My hon. Friend mentioned that he felt that the trade unions have not perhaps had the opportunity to engage in the issue. I hope that he will accept the comments that I am about to make. Since last July, when I made a statement to the House, there have been 10 meetings of the joint working party to discuss the modernisation plans. Nothing was on the table and open discussion with our trade union colleagues—with the consortium—took place on 10 separate occasions.
Separately, the company has funded the unions’ own meetings, which have run to a minimum of nine. Remploy has also paid Grant Thornton to support the trade unions—about £100,000 was involved in that. The company has provided substantial extra data every time that they have been requested by the trade union consortium, except data that are personal and commercially confidential. Since 22 May, formal consultation meetings have taken place. There have been weekly meetings between Remploy and the trade unions—I believe that one is taking place as we sit here today.
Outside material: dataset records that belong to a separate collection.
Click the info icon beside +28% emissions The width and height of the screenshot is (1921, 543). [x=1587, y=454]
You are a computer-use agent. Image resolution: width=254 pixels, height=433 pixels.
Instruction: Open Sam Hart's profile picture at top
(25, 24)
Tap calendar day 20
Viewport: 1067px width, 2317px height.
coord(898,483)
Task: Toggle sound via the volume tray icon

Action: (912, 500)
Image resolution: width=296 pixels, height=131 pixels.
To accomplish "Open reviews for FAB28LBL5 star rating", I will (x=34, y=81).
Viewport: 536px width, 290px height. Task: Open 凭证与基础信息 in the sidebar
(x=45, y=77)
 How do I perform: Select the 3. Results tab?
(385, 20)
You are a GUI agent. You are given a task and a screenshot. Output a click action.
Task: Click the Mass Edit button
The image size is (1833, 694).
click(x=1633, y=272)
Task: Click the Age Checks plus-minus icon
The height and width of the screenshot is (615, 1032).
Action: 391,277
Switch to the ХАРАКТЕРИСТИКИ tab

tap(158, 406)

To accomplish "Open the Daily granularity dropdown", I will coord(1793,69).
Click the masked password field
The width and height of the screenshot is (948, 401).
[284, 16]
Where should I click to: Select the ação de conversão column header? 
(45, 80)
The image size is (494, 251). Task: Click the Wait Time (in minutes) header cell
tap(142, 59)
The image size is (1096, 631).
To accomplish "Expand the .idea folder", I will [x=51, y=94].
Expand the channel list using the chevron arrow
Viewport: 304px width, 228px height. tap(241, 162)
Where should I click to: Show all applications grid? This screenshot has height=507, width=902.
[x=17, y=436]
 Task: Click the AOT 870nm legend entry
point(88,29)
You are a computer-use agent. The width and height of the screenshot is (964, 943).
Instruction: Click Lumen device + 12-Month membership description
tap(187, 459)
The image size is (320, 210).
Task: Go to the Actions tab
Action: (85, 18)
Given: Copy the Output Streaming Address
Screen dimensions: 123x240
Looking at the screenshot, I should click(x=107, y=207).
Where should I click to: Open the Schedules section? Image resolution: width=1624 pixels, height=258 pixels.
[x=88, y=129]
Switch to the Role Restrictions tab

I believe that the hon. Member for Rochdale (Paul Rowen) mentioned that he had met the chairman of Remploy, although it might have been my hon. Friend the Member for City of York (Hugh Bayley) who said that. The chairman of Remploy has had meetings with all the general secretaries of the Remploy trade unions, and the trade unions gave two presentations to the board—again, things are being done in an open and transparent way. The chairman met the leaders of the trade union consortium, Phil Davies and Jennie Formby, prior to the announcement on 22 May.
The fact that there is not a balance sheet for factories has been highlighted, but Remploy has given all the relevant financial information and, as I have said, meetings are held on a weekly basis. It has given the profit and loss accounts for factories and the balance sheet for businesses. I hope that colleagues will recognise that within one Remploy factory there may be different businesses; they are not all doing the same thing.
I have a few minutes left to talk about a complex subject, one that has generated a great deal of anguish among Remploy workers. I am delighted that my hon. Friend the Member for City of York mentioned the package that has been put together to support Remploy employees if the proposals are accepted—these are currently only proposals presented by the board. One of the reasons why it is difficult to get local solutions is that we need to get a discussion going about the proposals. We must start to engage, so that the right hon. Member for Berwick-upon-Tweed (Mr. Beith) can have highlighted some of the issues in his area, and so that the powerful case on the training facilities that Remploy can offer, made by my hon. Friend the Member for Wansbeck (Mr. Murphy), can be made as part of the modernisation programme.
I have said on other occasions in this House that I hope that hon. Members will engage with the consultation, but I also make a plea to them. I see more trade union officials or former trade union officials in this Chamber than one could shake a stick at, especially compared with most other debates in this House. Those colleagues know that when one enters a negotiation, one goes in to discuss things. If we are to have a meaningful consultation and negotiation, I ask us all to encourage that discussion. We have to modernise Remploy, but we are not cutting the budget. Indeed, the Secretary of State has said that he will give more money to modernise Remploy. We need to modernise it so that we can get far more disabled people into work. I hope that we should all be able to take some pride in that.